Was fehlt dem Team dann aktuell noch?
Andreas Seidl: Aktuell fehlen uns eineinhalb Sekunden [lacht]. Es ist nach wie vor zu früh, um solide Schlussfolgerungen zu machen. Ich brauche jetzt einfach noch ein paar Wochen, um dann auf Papier zu bringen, wo die Schwachstellen sind und was meine ersten Eindrücke sind. Dann gilt es, einen klaren Plan auszuarbeiten, wie ich die Zukunft angehen will.

Was für mich positiv war: Du merkst im Team, dass eine positive Stimmung, eine positive Atmosphäre da ist. Die haben in den letzten fünf Jahren eine wirklich unglaublich schwierige Phase durchgemacht. Es wurden ja schon Mitte letzten Jahres von Zak einige Änderungen losgetreten. Allein wenn man jetzt die Performance in diesem Jahr sieht, hat das Team einen deutlichen Schritt nach vorne gemacht. Es kommen wieder Ergebnisse.
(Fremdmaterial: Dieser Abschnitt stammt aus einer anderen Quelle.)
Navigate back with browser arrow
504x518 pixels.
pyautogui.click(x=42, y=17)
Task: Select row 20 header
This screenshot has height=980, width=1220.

Das Auto reagiert auf Entwicklungen, die wir Rennen für Rennen bringen. Das führt insgesamt einfach zu einer positiven Grundstimmung im Team, auch zu einer Euphorie. Das erleichtert mir den Start, und das ist auch wichtig, um täglich im ganzen Team den Antrieb zu haben, kontinuierlich weiter zu pushen.

Täuschte der desolate Eindruck, den man in den letzten Jahren von McLaren gewinnen konnte?
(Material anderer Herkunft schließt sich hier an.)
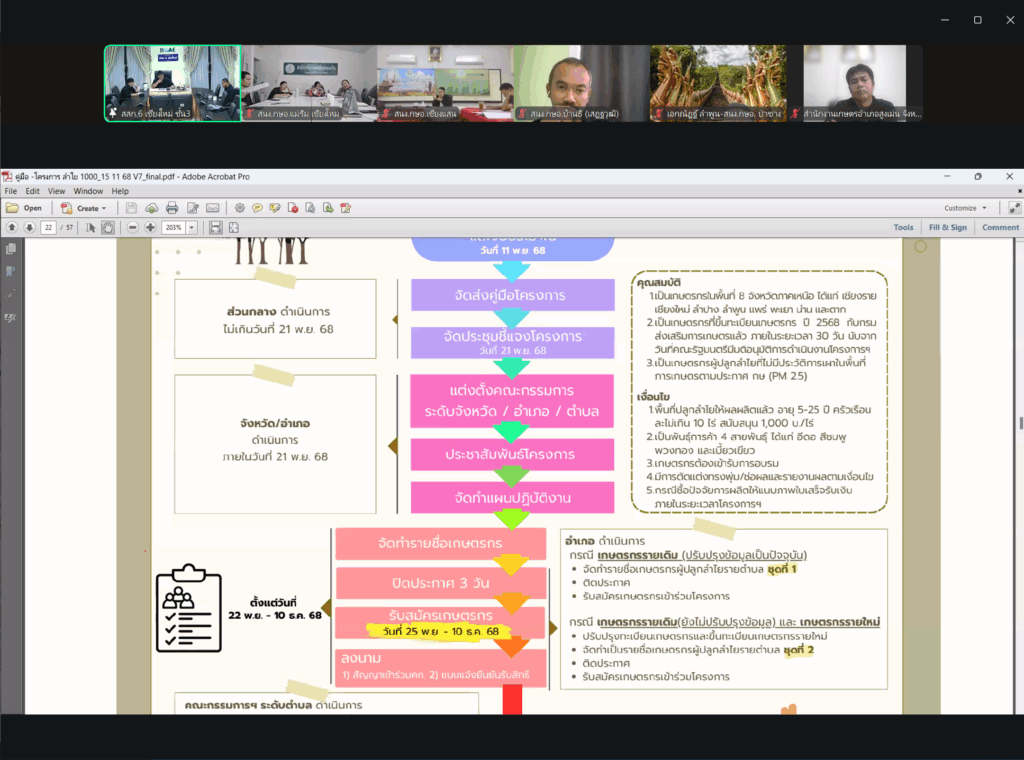Click the envelope Email icon
The width and height of the screenshot is (1024, 760).
pos(212,208)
Andreas Seidl: Ich kann nicht beurteilen, wie das in den letzten Jahren war. Ich habe natürlich als Fan mitbekommen, wie das Team unter diesen Resultaten gelitten hat, aber ich war jetzt angenehm überrascht. Natürlich habe ich erst im Mai angefangen, da war schon ein deutlicher Schritt im Vergleich zum letzten Jahr zu sehen. Aber da kann ich nur sagen: Ich war positiv überrascht, wie gut die Stimmung ist. Man sieht, es geht wieder aufwärts.
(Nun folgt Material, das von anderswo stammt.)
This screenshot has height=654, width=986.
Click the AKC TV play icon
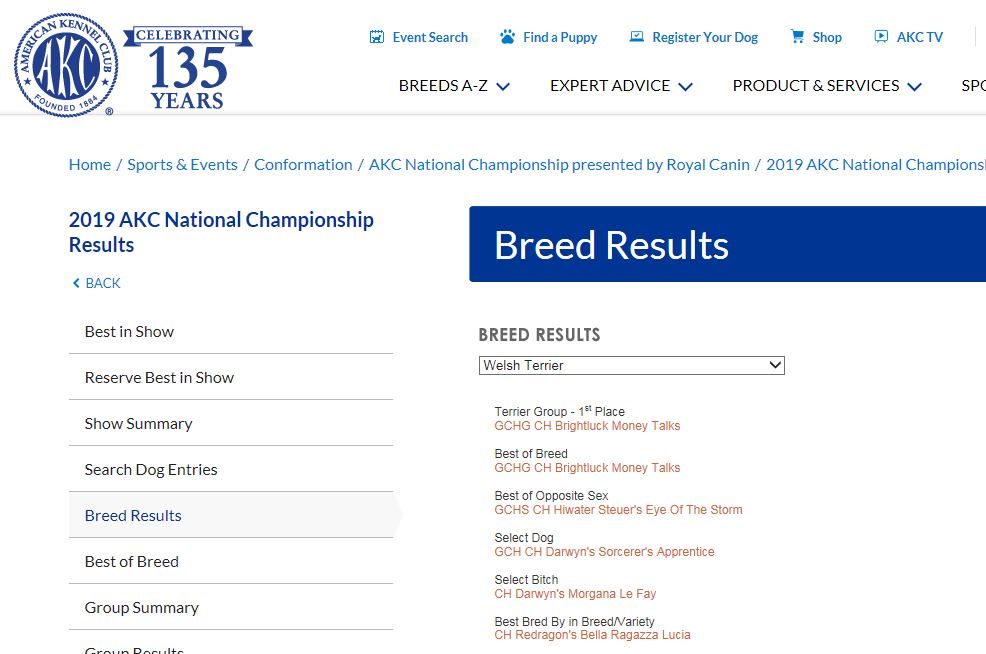882,36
Die neuen McLaren-Fahrer Carlos Sainz jr. und Lando Norris erlebten in diesem Jahr einen Aufschwung, Foto: LAT Images
Die neuen McLaren-Fahrer Carlos Sainz jr. und Lando Norris erlebten in diesem Jahr einen Aufschwung, Foto: LAT Images

Also ist P4 noch kein Seidl-Effekt?
Andreas Seidl: Nein, man muss ganz klar sagen: Da wurde vieles schon im Vorjahr initiiert, das sich jetzt beginnt auszuzahlen, und das sich in den nächsten Monaten erst auszahlen wird. Gleichzeitig bin ich aber überzeugt, dass ich mit der Erfahrung, die ich mitbringe, dem Team einen weiteren Push geben kann, um auch die nächsten Schritte zu machen.